The same rationale used when docs taper the dose of corticosteroids when they want to take someone off. The mistaken belief by "bros" is that any dose of androgen will completely shut you down as if the HPA was an on/off switch when in fact it is a dimmer. If you go off of corticosteroids cold turkey you get rebound hypocortisolemia which can be very serious because you remve the exogenous surce of hormone and the body's natural supply is severely depressed reuslting in very low cortisol levels in the blood. Tapering allows endogenous production to increase as the exogenous dose is decreased. The same is true for androgens. If you stop cold turkey then you remove the exogenous source while endogenous prouction is at its lowest resulting in a state of very low androgen -- and then everyone wonders where post-cycle gyno comes from. Yes, long esters are self-tapering to a degree but it is not that simple. No you do not need to taper over four weeks but allowing for only the self-taper of an enanthate ester is not enough - especially with higher doses. The rate of recovery (the slope) is slower than that of the self-taper.

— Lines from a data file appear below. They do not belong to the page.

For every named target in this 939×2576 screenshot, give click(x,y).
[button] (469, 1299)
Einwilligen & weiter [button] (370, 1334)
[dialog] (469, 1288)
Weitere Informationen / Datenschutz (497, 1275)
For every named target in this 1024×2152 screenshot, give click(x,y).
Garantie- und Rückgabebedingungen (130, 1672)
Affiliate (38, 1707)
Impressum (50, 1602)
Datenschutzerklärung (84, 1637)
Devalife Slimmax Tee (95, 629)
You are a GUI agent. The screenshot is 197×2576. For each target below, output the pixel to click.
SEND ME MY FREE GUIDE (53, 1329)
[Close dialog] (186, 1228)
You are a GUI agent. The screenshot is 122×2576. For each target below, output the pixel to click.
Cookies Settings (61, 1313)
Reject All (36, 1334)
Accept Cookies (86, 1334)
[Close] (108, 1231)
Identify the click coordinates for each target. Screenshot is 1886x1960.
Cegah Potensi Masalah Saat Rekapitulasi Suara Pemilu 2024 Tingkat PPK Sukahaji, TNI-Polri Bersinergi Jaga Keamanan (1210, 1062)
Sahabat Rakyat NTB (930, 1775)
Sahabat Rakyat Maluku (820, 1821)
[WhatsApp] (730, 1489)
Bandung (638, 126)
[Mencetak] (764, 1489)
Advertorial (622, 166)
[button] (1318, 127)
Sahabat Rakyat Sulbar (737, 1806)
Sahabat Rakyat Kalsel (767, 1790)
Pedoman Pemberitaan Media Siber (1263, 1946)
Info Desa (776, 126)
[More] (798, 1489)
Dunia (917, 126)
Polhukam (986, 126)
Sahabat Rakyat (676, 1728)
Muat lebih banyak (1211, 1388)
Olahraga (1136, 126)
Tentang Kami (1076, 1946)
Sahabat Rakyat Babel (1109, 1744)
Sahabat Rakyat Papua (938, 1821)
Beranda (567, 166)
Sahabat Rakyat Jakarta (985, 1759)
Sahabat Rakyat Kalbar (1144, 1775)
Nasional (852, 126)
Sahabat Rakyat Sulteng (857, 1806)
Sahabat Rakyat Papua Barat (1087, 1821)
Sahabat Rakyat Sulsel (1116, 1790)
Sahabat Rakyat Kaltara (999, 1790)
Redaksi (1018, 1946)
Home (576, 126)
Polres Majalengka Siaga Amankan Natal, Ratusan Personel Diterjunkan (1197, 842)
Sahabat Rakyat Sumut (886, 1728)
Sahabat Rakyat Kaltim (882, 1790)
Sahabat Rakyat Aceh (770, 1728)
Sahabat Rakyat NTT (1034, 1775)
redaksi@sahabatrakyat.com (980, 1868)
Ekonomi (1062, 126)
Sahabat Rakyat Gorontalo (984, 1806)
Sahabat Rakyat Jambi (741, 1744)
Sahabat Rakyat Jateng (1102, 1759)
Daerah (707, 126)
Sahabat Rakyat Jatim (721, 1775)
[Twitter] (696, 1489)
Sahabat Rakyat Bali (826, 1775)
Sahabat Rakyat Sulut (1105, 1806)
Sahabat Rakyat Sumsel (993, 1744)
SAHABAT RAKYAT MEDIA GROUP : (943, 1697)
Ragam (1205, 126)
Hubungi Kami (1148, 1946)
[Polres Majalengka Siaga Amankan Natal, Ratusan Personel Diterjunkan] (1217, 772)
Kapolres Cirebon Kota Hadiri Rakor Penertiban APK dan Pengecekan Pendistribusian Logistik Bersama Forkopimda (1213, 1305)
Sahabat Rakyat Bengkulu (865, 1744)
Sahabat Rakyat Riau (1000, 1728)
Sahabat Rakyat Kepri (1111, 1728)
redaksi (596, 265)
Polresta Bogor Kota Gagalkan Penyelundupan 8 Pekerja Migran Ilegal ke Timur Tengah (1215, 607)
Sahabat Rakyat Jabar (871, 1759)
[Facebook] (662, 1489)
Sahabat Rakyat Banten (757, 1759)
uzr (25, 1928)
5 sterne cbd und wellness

Fair point, but I think it really is that simple. As time passes you have less and less active in your system - same thing as tapering, just a shorter time frame. The fact that the rate of recovery is slower then the rate of clearance seems to me to be more or less irrelevant if using a solidly-dosed SERM for PCT. I suggested 1 week because of the high dose, and your rebuttal suggests 4 weeks isn't necessary - so what is the optimal time frame? I hardly think much recovery will be occurring if one tapers from a gram to, say 250 mg over a mere 2 weeks.
Now - I more or less agree with your post if one is using - what's a good phrase here - a "full taper", i.e. tapering off completely. That method was invented to possibly avoid the use of SERMs coming off-cycle, and to allow the HPTA to come back on-line on its own, as you describe. It is, as you know, a long process. My suggestion of a week or so to taper, dropping from a gram to 500 mg, then the normal 2-week wait as the ester clears, is more to allow the OP to stay anabolic and help ease the transition from such a high dose, but it probably isn't absolutely necessary if he is doing a traditional SERM PCT. I will admit it will probably ease the transition, though.
My point is, I believe tapering to be an either/or proposition. Either taper out over the 8-12 weeks and minimize/eliminate the need for a SERM, or don't. I don't see much need for halfway measures when using longer esters, except perhaps a week or so in the case of higher doses, like this. However, this has less to do with HPTA recovery than staying anabolic and helping ease the transition.